# The kind of war hero about whom movies are made  -  But he's Canadian



## RackMaster (May 7, 2010)

This is a great story.  I really enjoy finding stories like this and reading about the amazing Canadian's that played such pivotal roles when most of them that come out are of British or American's.   



> *The kind of war hero about whom movies are made*
> Last Updated: Thursday, May 6, 2010 | 2:54 PM ET Comments6Recommend20
> By Fred Langan CBC News
> 
> ...


----------



## metalmom (May 7, 2010)

Awesome! Had never heard of him previously. 
Thanks for the great read!!!


----------



## AMRUSMCR (May 7, 2010)

It does have everything.... heroism, action, adventure, intrigue, romance....   

Bah.  Hollywood would screw it up.


----------



## Nasty (May 7, 2010)

Excellent post! Thanks, you're right, most of what you hear is about Brits and then Americans. It's good to read about others that gave so much.


----------



## AWP (May 7, 2010)

AMRUSMCR said:


> It does have everything.... heroism, action, adventure, intrigue, romance....
> 
> Bah.  Hollywood would screw it up.


 
Michael Bay directing with Christian Bale and Kate Beckinsale starring....it could get retarded quickly.

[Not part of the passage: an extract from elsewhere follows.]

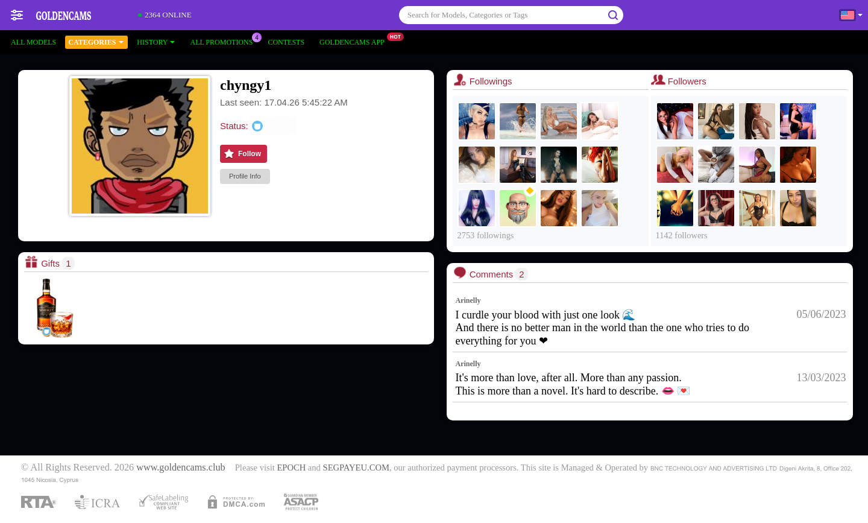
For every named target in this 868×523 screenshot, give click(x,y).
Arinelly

Side rant: People complain that Hollywood is out of ideas. It may be, but history is NEVER out of great plots.


----------



## Chaske (May 24, 2010)

Thanks for sharing! it was a great read.


----------



## car (May 24, 2010)

g - great story!

Free - didn't you know that there only seven stories in the world? boy meets girl, girl meets boy, boy goes to war, girl has baby(ies), they live happily ever after (or live in poverty) for the rest of their lives.........


----------



## Jettie (Jun 7, 2010)

Thanks! Great story.


----------